◆ ESTRATTO DEL TESTO
-=-=-

Relazione del viaggio ad Anzaldo

24 Maggio 2016

Quando Antonio mi ha proposto di andare in Bolivia con lui per il trentennale della nascita dell’ospedale, nella mente magicamente mi sono tornate emozioni ed attimi vissuti con Pietro ventisei anni fa quando per la prima volta conoscevo quella terra. Paesaggi bellissimi dai colori stupendi, altopiani a quote superiori ai 4000 metri, circondati da montagne che hanno altezze improponibili rispetto alle persone normali: vecchi ricordi, solamente accantonati ma ancora indelebili e vivi nel cuore.

Questo offre la Bolivia, ora come allora. È il paese più povero del Sud America ma la sua bellezza affascina sempre, il cielo è davvero blu e l’aria ha un suo particolare profumo. Ogni respiro ti fa sentire in paradiso e più vicino a Dio, tutto questo solamente grazie ad un ambiente dove la presenza umana è scarsa se non totalmente assente.

Questa volta, rispetto a ventisei anni fa, sono tornato in Bolivia pieno di curiosità! Finalmente ho potuto vedere quell’ospedale conosciuto solo nelle fotografie. Avevo lasciato la Bolivia quando la sua struttura non era altro che qualche mattone perimetrale.

Arrivato in Ospedale Pietro mi guida nei vari reparti e mi ricorda che tutto quello che è presente in ogni ambiente, parla di qualcuno o di qualcosa. Guardando meglio riconosco macchinari che in Italia sono stati alienati ma che da anni ad Anzaldo hanno una nuova vita dignitosa e soprattutto preziosa per la buona salute dei pazienti.

-=-=-

◆ DATI FORNITI
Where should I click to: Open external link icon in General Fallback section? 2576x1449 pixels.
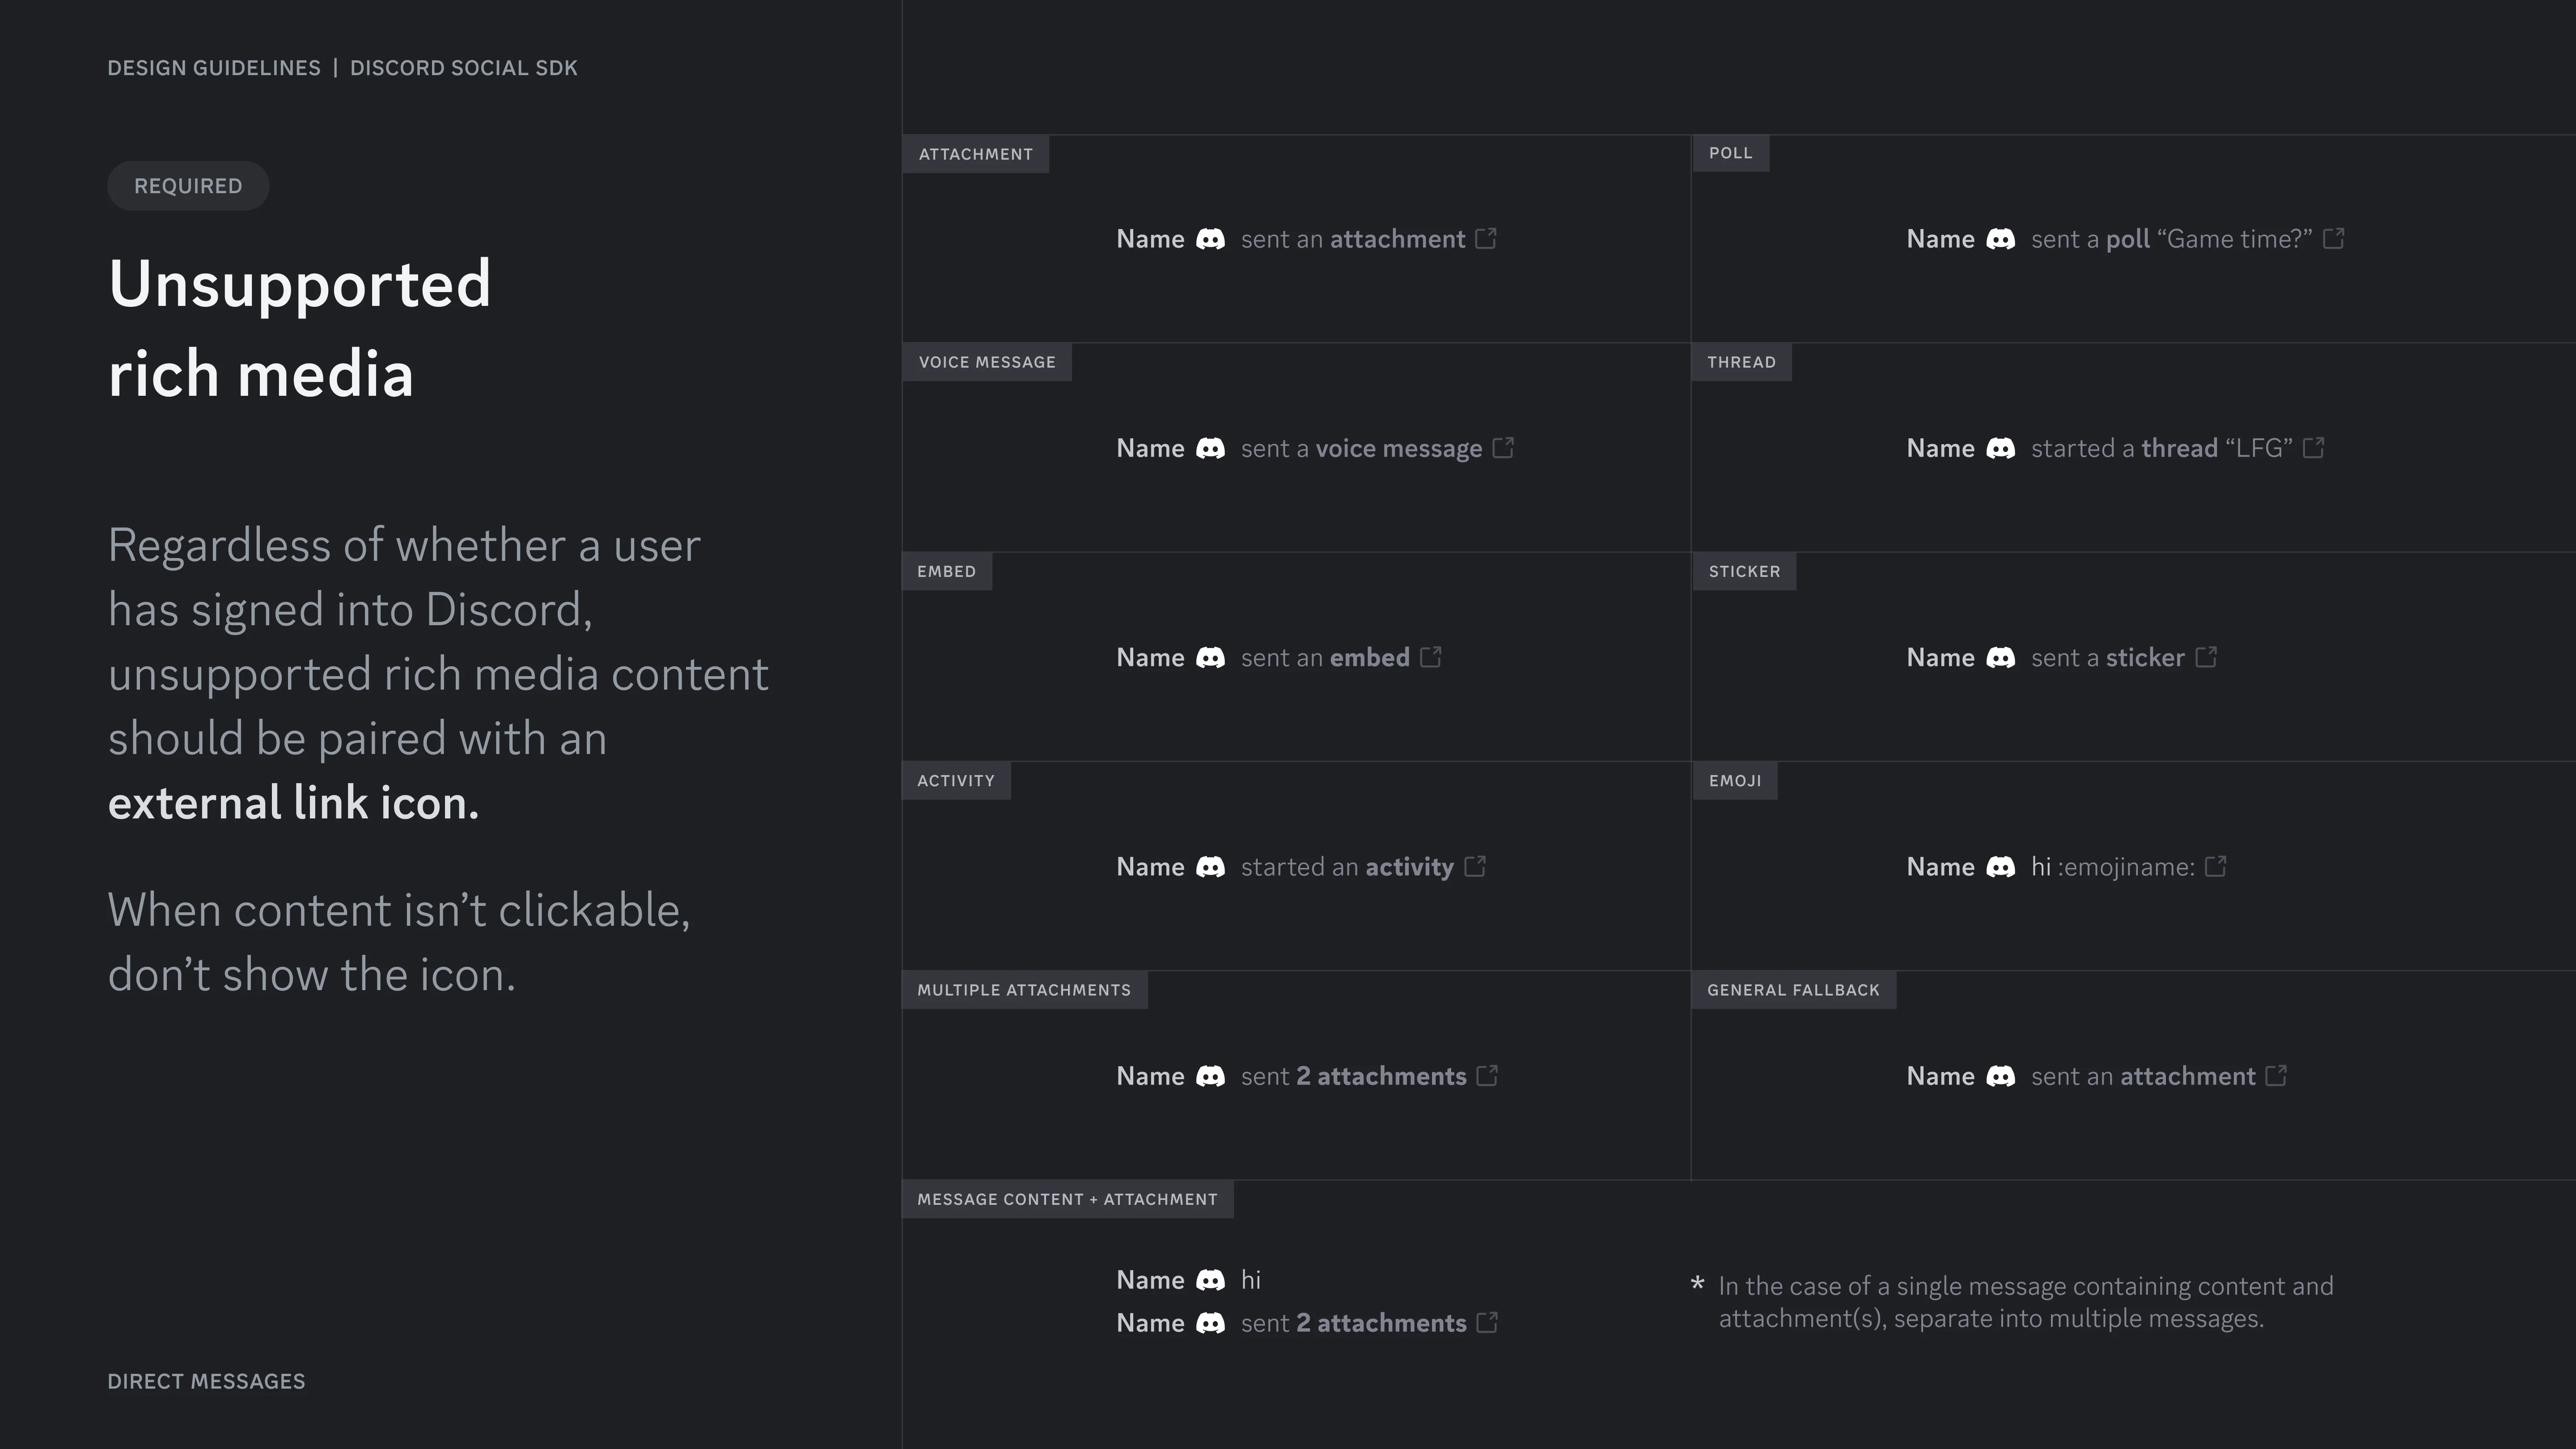click(x=2276, y=1075)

-=-=-

Trascriva il brano della relazione sul viaggio ad Anzaldo da "24 Maggio 2016" a "non totalmente assente.", modificando "montagne" in "cime".

24 Maggio 2016

Quando Antonio mi ha proposto di andare in Bolivia con lui per il trentennale della nascita dell’ospedale, nella mente magicamente mi sono tornate emozioni ed attimi vissuti con Pietro ventisei anni fa quando per la prima volta conoscevo quella terra. Paesaggi bellissimi dai colori stupendi, altopiani a quote superiori ai 4000 metri, circondati da cime che hanno altezze improponibili rispetto alle persone normali: vecchi ricordi, solamente accantonati ma ancora indelebili e vivi nel cuore.

Questo offre la Bolivia, ora come allora. È il paese più povero del Sud America ma la sua bellezza affascina sempre, il cielo è davvero blu e l’aria ha un suo particolare profumo. Ogni respiro ti fa sentire in paradiso e più vicino a Dio, tutto questo solamente grazie ad un ambiente dove la presenza umana è scarsa se non totalmente assente.